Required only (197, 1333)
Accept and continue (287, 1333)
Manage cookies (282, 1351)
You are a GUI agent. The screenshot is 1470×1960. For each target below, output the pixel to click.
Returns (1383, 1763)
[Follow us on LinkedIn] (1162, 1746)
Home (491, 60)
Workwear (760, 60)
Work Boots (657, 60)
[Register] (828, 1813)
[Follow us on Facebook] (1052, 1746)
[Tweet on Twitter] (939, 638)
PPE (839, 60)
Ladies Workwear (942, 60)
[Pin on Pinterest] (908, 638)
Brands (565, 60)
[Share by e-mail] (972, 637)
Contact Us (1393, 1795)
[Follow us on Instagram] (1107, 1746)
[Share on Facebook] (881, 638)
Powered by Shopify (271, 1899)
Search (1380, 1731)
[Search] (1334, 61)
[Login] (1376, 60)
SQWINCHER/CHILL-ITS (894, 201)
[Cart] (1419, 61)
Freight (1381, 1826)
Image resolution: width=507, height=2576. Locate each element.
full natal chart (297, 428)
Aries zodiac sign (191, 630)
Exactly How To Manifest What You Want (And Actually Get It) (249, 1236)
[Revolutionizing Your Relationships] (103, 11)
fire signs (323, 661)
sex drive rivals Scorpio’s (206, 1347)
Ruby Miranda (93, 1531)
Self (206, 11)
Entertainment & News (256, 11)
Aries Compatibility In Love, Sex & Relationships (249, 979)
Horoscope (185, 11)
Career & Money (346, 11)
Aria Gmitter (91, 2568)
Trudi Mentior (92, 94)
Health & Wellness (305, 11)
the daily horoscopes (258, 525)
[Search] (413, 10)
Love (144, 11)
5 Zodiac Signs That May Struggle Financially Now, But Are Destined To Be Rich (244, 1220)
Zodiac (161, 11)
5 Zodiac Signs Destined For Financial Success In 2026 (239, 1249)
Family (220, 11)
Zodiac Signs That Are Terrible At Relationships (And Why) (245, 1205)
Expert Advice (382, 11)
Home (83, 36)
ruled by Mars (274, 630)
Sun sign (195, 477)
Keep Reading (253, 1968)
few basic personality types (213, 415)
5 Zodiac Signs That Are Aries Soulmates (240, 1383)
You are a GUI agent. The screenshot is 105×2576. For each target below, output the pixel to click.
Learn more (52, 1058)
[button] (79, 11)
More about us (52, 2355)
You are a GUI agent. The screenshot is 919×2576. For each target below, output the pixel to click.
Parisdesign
■ ■ ■ ■ ■
Exercise goal: What number of lines in the listing contain the word "Follow"? Supply the number with no accompanying text.

Task answer: 3